Southern Star February 14 2015
AN ‘important first step in tackling alcohol abuse’ was how the Royal College of Physicians of Ireland’s Policy Group on Alcohol aptly described the measures announced in the Public Health (Alcohol) Bill 2015 by Minister for Health Leo Varadkar last week. Cheap pricing and easy availability of alcohol have exacerbated problems in recent years with binge drinking almost out of control, especially amongst younger people.
Of course, binge drinking is not confined to our youth. They take example from their parents and other adults in a country where drinking to excess has been made such an integral part of nearly every occasion – happy or sad. It is a terrible indictment of us as a people that so many do not seem to know how to celebrate without alcohol.
Even family occasions involving children, such as First Communions and Confirmations, are toasted to excess with alcohol.

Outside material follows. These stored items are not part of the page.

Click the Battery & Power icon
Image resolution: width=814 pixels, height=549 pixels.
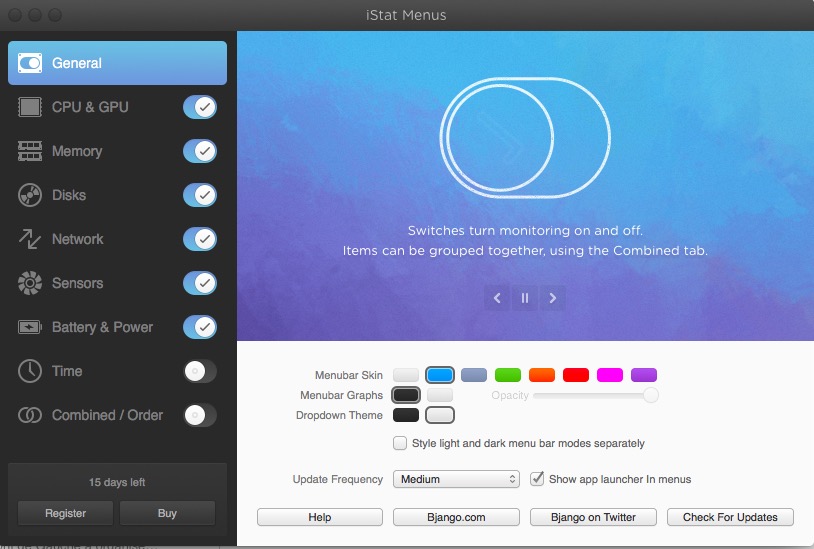(30, 327)
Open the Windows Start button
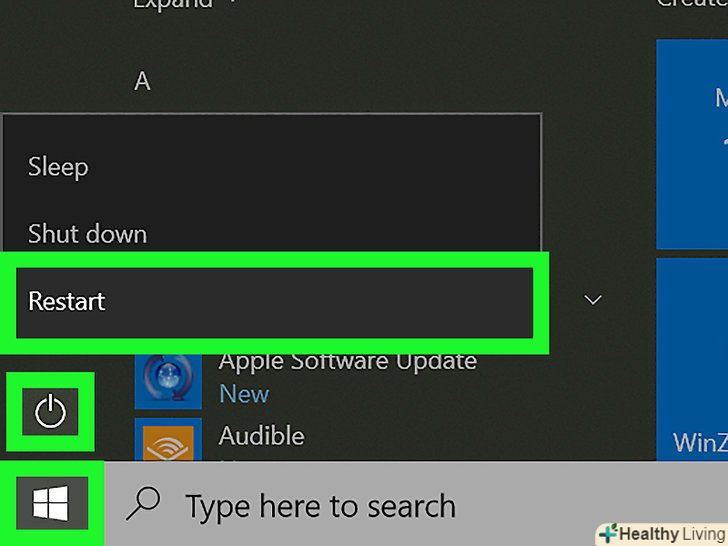Viewport: 728px width, 546px height. coord(52,503)
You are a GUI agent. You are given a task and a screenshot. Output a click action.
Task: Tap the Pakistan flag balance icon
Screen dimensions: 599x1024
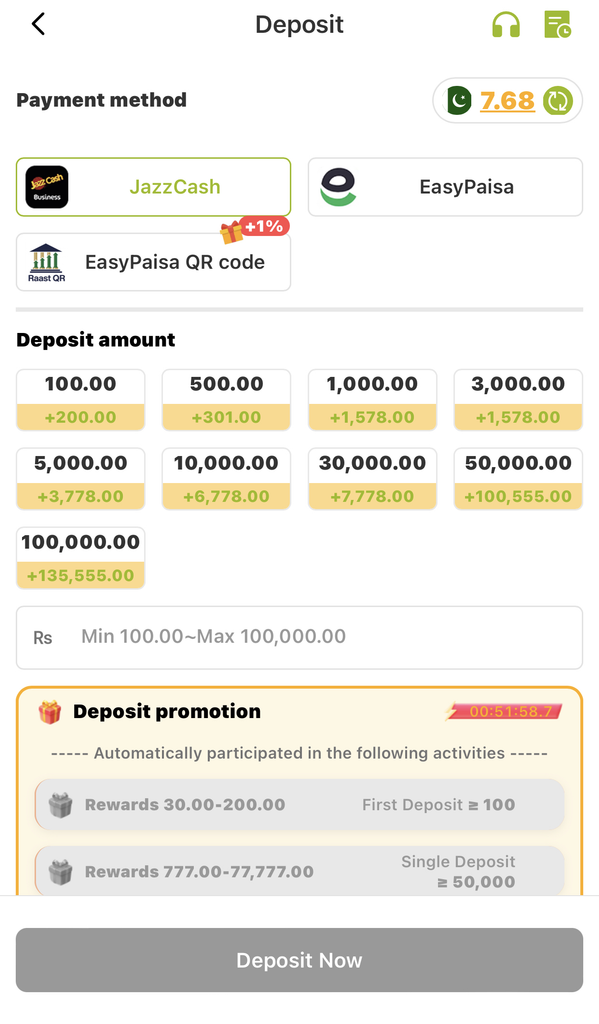[x=459, y=101]
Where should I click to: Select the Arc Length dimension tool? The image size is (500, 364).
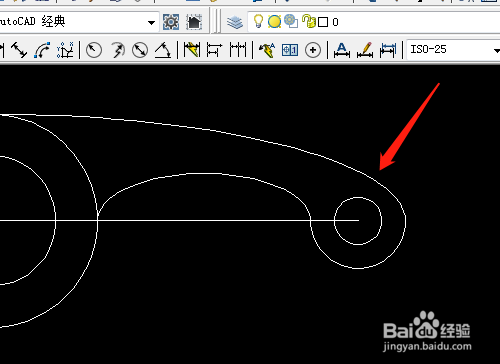[42, 50]
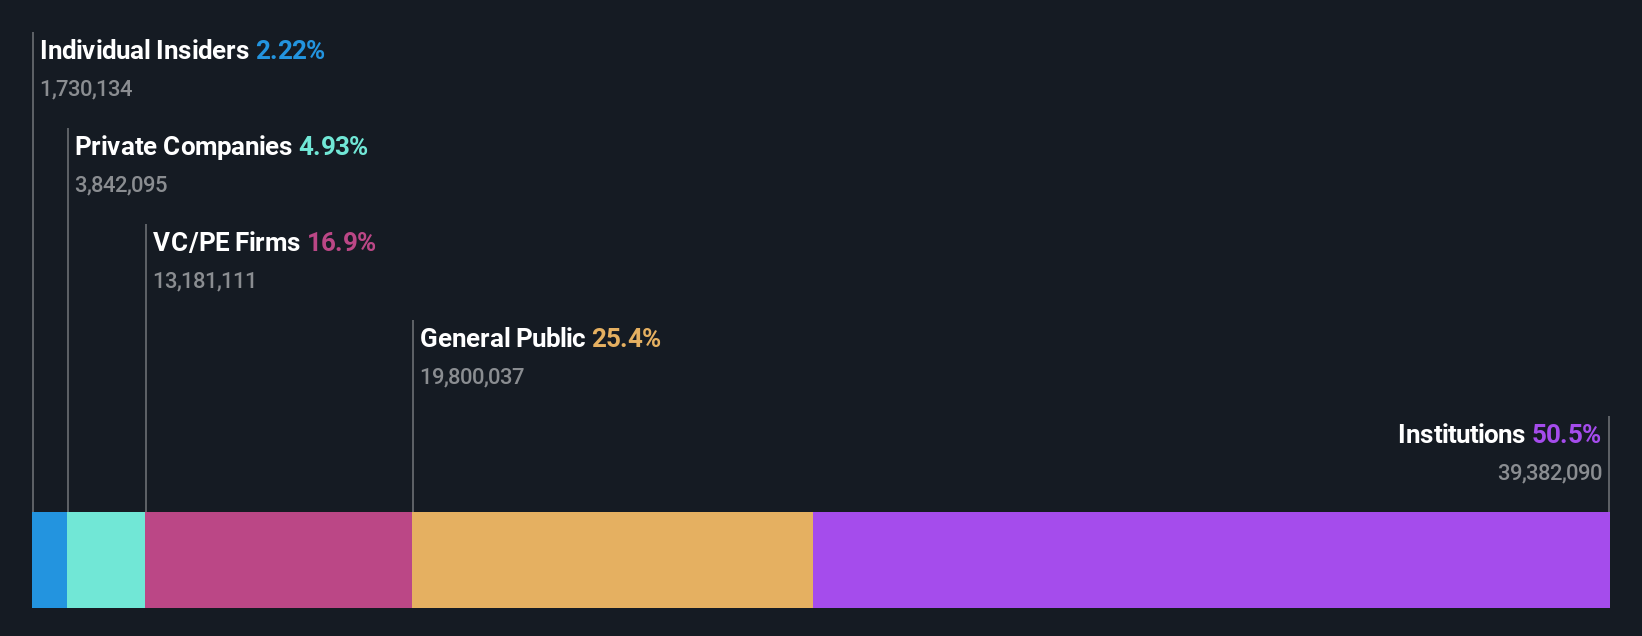Click the teal Private Companies bar segment
1642x636 pixels.
click(x=106, y=560)
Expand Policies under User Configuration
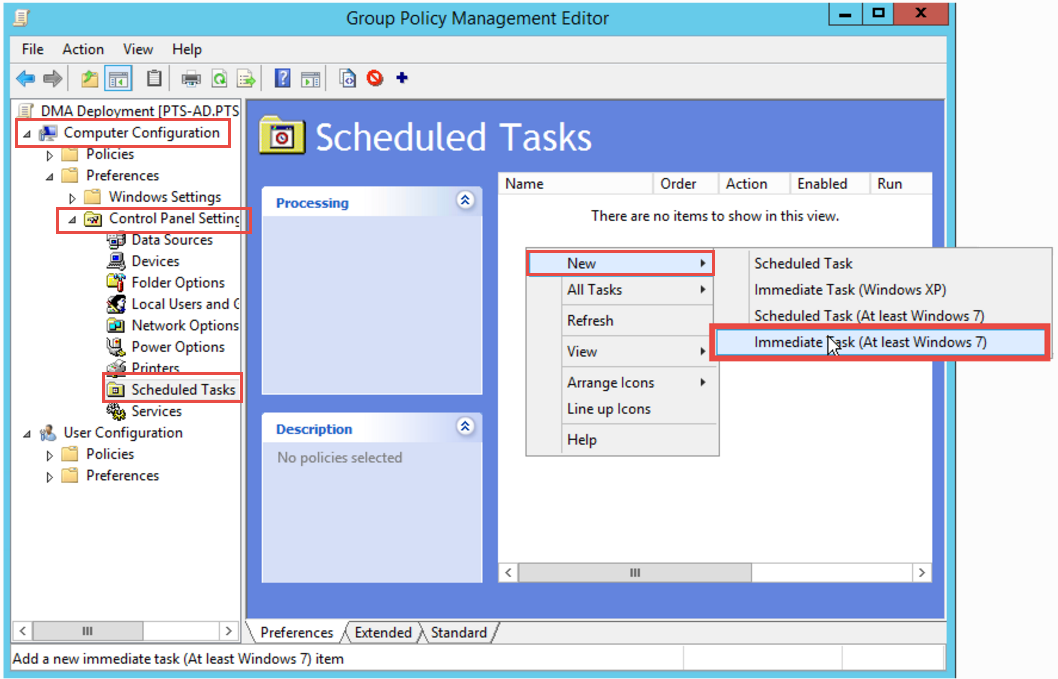Viewport: 1058px width, 679px height. tap(50, 455)
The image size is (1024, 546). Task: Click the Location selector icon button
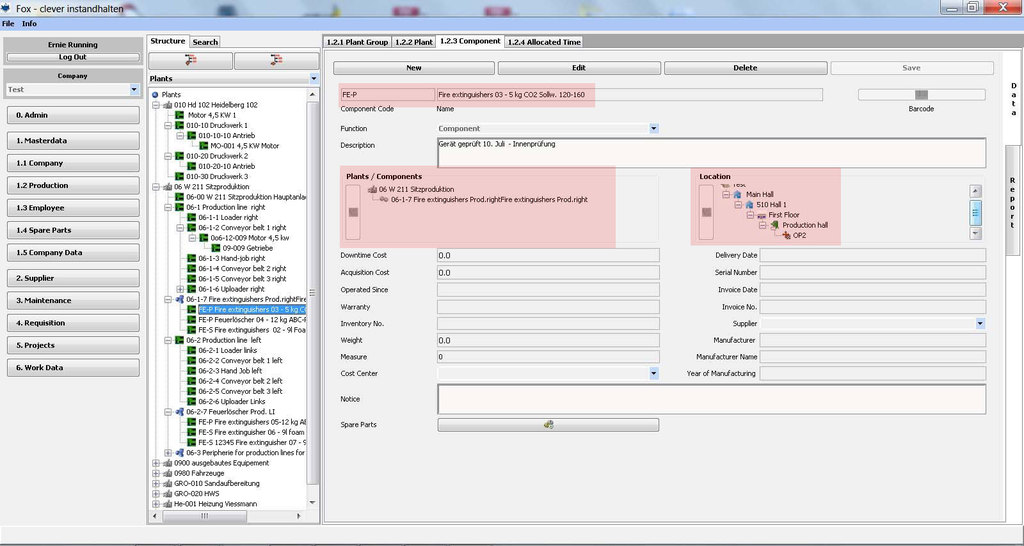click(706, 211)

Little wonder then that our health and justice services are stretched by the fall-out from excessive alcohol consumption.
Most existing legislation to try to curb excessive drinking has had to do with drink-driving limits and deterrents for public order offences, but has never addressed the roots of the problem. By bringing forward legislation in the public health domain, the government has at last recognised the damage that excesses are causing to people’s health and wellbeing – both physical and mental – and is attempting to address this.

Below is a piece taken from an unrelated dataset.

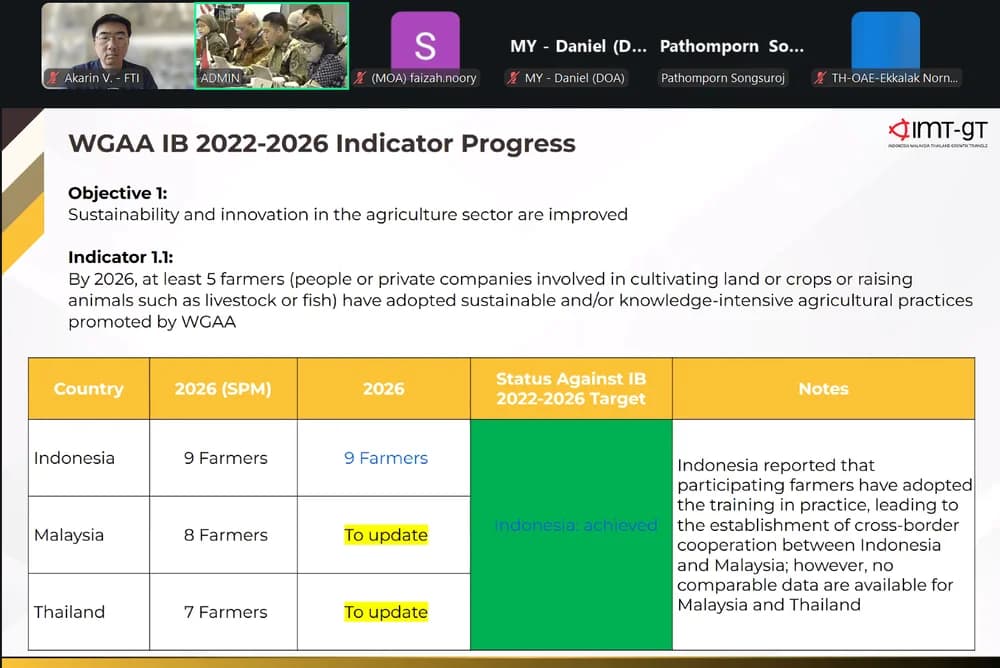Click the 'WGAA IB 2022-2026 Indicator Progress' title

322,144
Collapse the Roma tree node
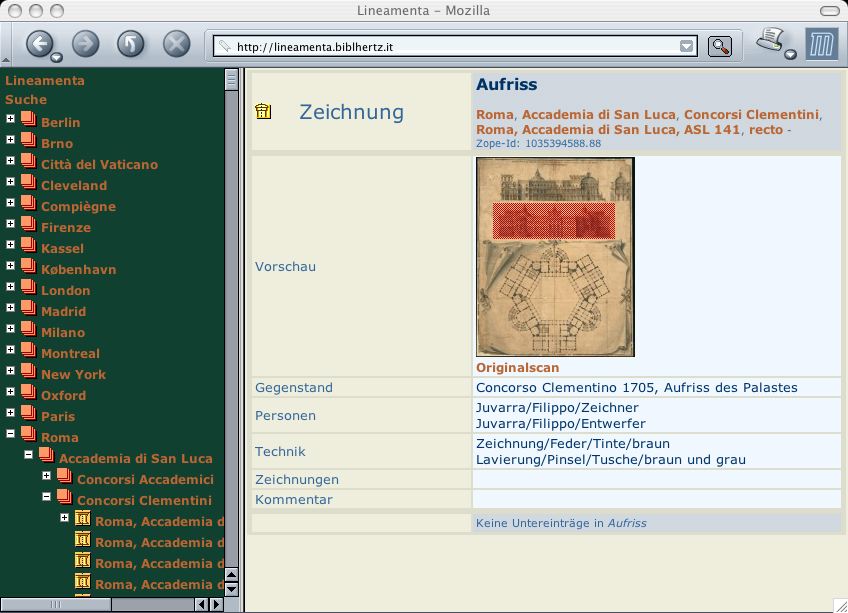 pos(11,436)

Apart from proposals to tackle pricing and availability, the Alcohol Bill also provides for health warning labels on bottles and cans, although it is possible that minimum pricing could be legally challenged by the powerful drinks industry. Unfortunately, the Bill stops short of tackling the glamorising of alcohol inherent in drinks companies’ sponsorship of sport and sporting events, which needs to be phased out over time.
We would concur with the suggestion by Cork North West TD Michael Creed from Macroom that a ‘sunset clause’ on such sponsorship should be introduced so that it is not a case of kicking the proverbial can down the road on this hugely-important issue.